Pour son premier déplacement de candidat à l'élection présidentielle, Raphaël Glucksmann (Place publique) s'est rendu ce mardi, avec l'écologiste Yannick Jadot, dans un parc éolien en Charente-Maritime. Côté programme, "les cent jours de la révolution écologique" seront présentés "d'ici un mois, un mois et demi". Encore à trancher : la question des nouveaux réacteurs nucléaires.
C'est son premier déplacement depuis l'officialisation de sa candidature à l'élection présidentielle dimanche soir. Et ce mardi 25 août, Raphaël Glucksmann (Place publique) a choisi de parler de "transformation écologique", qui est "l'axe majeur de (son) projet". Équipé d'un casque et de baudriers, le candidat s'est offert l'ascension d'une éolienne, dans un parc éolien de la société Valorem, en Charente-Maritime. "Dès notre victoire, nous engagerons les 100 jours de la révolution écologique", a annoncé devant la presse Raphaël Glucksmann, qui était accompagné du sénateur écologiste et ancien prétendant à l'Élysée, Yannick Jadot. Ce dernier, qui soutient officiellement l'eurodéputé, est justement chargé de la planification et de la mise en place de cet "état d'urgence écologique".
Ces 100 jours vont "libérer la France" de "son addiction au gaz et au pétrole", "vont lui redonner sa souveraineté, vont faire de la lutte contre le réchauffement climatique l'alpha et l'oméga des politiques publiques", a martelé Raphaël Glucksmann, en regrettant qu'Emmanuel Macron n'ait "pas voulu et pas su engager ces transformations ces dix dernières années". "C'est fini les zigzags !", a-t-il encore assuré.
Pour le candidat de Place publique, "la révolution écologique, c'est une révolution industrielle" et donc "on se battra pour qu'on produise à nouveau chez nous, qu'on ne soit pas dépendant en tout de la Chine", comme pour la production de panneaux photovoltaïques.
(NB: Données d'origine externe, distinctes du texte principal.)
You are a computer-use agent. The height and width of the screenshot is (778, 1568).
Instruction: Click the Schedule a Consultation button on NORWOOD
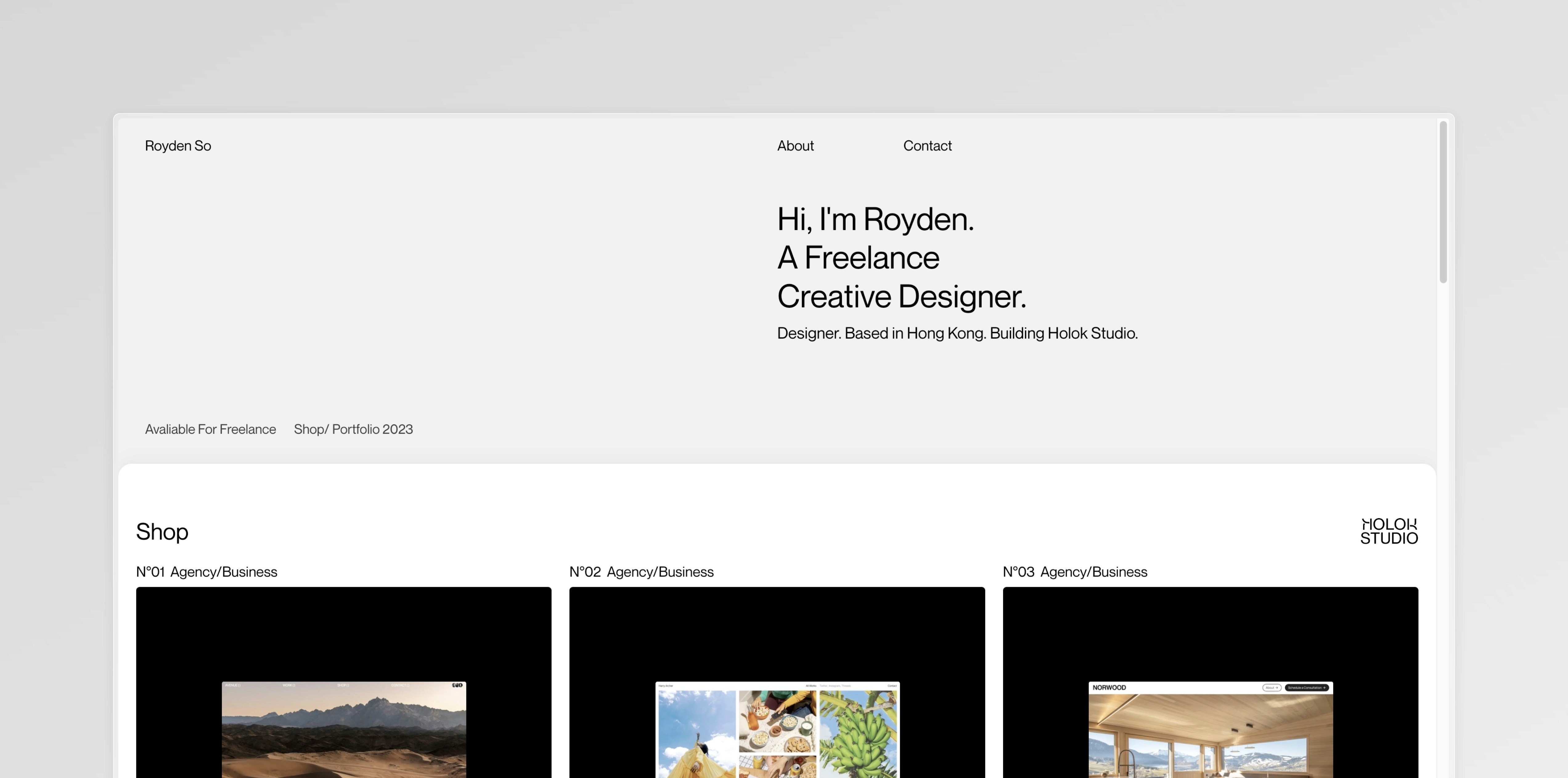[x=1308, y=687]
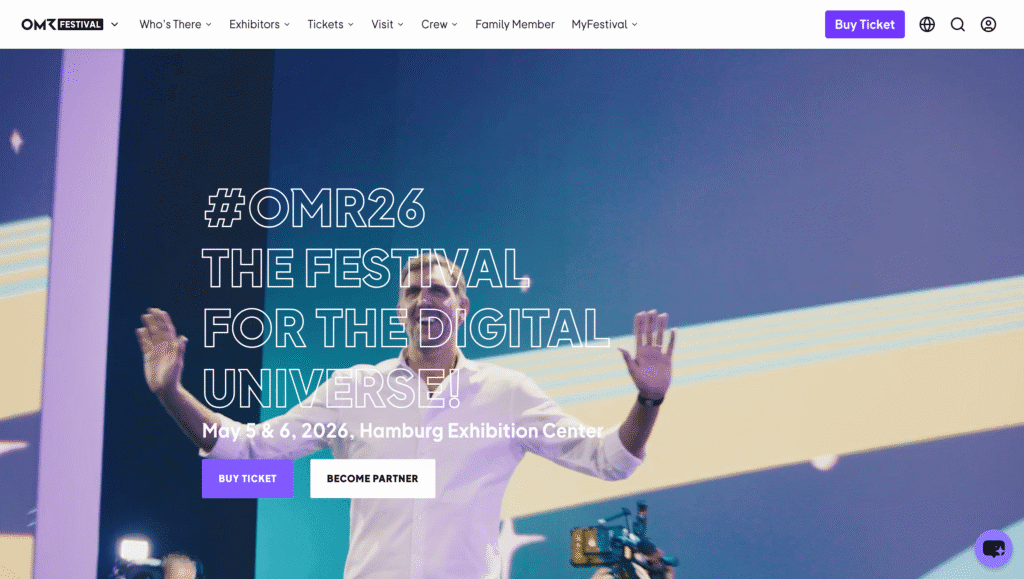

Raphaël Glucksmann a affirmé avoir de nombreux points d'entente avec Yannick Jadot. Ils sont "d'accord sur l'urgence absolue qui est la sortie du gaz et du pétrole, sur les efforts massifs qui doivent être faits en matière de rénovation thermique des bâtiments, d'efficacité énergétique, de transport électrique, de sobriété", a développé le premier. "On est d'accord sur le fait que la France est en retard sur le développement des renouvelables. Et on est d'accord que l'objectif, c'est la décarbonation de l'économie", a-t-il ajouté.
Mais "on ne va pas se cacher les choses", a reconnu celui qui prendra part à la primaire organisée par le PS et Place publique en octobre. Il y a un point "qui reste à discuter" : "la question des nouveaux réacteurs nucléaires". Raphaël Glucksmann estime qu'il faut développer de nouveaux EPR, contrairement à Yannick Jadot. "On va trouver une solution et d'ici un mois, un mois et demi, on présentera les cent jours de la révolution écologique", a poursuivi le candidat.
"On est d'accord sur le fait qu'il faut sécuriser, maintenir en état et former des compétences sur le parc nucléaire existant", a expliqué Yannick Jadot, précisant que les deux hommes allaient "travailler à construire des scénarios qui nous permettront de trouver un accord sur le besoin ou pas de nouveaux réacteurs nucléaires d'ici la mi-temps du siècle".